Russian nationalists in Stavropol region have been voicing their concerns about the changing ethnic makeup of the region for some time. Large swaths of eastern Stavropol region are especially vulnerable to the influx of North Caucasians, especially Dagestanis, in the opinion of the Russian activists. One Russian activist, Sergei Popov, told the newspaper Nezavisimaya Gazeta that, according to official data, about 25,000 “indigenous people” (i.e. ethnic Russians) left the eastern areas of Stavropol region since 1995. At the same time the population of ethnic Dagestanis reportedly increased to 50,000 or even 100,000 people (http://www.ng.ru/regions/2013-09-06/6_stavropolie.html). Ethnic Russians still comprise over 80 percent of the total population of Stavropol region, so ethnic Russians’ concerns are hardly well-founded but, over the long term, the population dynamics indeed do not favor ethnic Russians (Russian census 2010).
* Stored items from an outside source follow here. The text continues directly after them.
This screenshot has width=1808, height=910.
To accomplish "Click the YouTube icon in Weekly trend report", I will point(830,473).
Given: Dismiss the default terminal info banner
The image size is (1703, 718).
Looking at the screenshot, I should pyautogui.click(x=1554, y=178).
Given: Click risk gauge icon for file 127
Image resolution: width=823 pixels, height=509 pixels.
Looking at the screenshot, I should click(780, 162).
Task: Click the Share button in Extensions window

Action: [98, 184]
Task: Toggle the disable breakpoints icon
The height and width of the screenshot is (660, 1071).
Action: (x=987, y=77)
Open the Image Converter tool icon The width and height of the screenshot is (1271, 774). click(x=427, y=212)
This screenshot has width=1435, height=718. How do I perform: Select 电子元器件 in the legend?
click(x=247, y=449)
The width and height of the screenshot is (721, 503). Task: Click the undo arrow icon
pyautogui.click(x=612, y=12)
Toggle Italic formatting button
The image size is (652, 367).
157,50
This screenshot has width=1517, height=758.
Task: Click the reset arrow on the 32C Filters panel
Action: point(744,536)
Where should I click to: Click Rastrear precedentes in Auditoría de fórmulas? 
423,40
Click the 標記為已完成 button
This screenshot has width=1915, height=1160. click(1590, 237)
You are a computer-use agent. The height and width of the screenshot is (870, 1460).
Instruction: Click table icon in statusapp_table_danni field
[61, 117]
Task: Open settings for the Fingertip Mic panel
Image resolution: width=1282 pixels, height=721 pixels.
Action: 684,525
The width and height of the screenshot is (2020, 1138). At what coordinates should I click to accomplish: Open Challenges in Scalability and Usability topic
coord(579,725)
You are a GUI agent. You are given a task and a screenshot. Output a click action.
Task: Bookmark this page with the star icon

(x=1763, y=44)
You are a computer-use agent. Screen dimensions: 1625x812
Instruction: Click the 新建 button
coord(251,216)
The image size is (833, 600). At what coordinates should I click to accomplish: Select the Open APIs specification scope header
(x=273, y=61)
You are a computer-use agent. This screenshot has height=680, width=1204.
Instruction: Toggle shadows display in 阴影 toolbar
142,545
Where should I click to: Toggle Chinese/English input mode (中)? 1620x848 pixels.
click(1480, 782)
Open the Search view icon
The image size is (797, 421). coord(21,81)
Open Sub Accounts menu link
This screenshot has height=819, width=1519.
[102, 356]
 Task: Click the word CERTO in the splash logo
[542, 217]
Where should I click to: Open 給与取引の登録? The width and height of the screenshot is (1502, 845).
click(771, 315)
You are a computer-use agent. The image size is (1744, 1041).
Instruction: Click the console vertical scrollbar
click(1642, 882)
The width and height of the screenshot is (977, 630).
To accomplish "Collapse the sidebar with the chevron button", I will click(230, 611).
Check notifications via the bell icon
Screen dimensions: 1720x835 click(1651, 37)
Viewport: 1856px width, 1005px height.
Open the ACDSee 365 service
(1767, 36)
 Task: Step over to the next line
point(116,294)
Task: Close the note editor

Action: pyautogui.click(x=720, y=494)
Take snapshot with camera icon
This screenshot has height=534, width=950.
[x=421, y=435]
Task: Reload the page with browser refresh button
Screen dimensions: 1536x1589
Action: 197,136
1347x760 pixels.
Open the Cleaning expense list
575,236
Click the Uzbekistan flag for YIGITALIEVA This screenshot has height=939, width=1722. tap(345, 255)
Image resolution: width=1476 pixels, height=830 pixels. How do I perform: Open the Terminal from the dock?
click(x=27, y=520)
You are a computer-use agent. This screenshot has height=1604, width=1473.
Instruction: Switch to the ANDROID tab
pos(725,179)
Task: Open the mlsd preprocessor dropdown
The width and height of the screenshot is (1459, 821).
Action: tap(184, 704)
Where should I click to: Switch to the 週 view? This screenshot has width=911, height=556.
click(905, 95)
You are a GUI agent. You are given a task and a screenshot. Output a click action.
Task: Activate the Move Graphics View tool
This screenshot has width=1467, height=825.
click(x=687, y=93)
The Cossacks’ address reflects the contradictory wishes being expressed by the Russian community of Stavropol. On the one hand, ethnic Russians want to keep at bay the North Caucasian population, but on the other, they call on the central government to disband the titular ethnic republics. A disbandment of the republics and an increased effort to assimilate the North Caucasians would result in an even greater influx of people from the North Caucasus to the Stavropol region. So the ethnic Russians of Stavropol would have to deal with ever larger numbers of non-Russian migrants. Therefore, the Stavropol ethnic Russians’ genuine discontent notwithstanding, arguably it appears that their protests are being used by Moscow to advance the federal government’s goals to diminish and eventually eliminate the republics of the North Caucasus.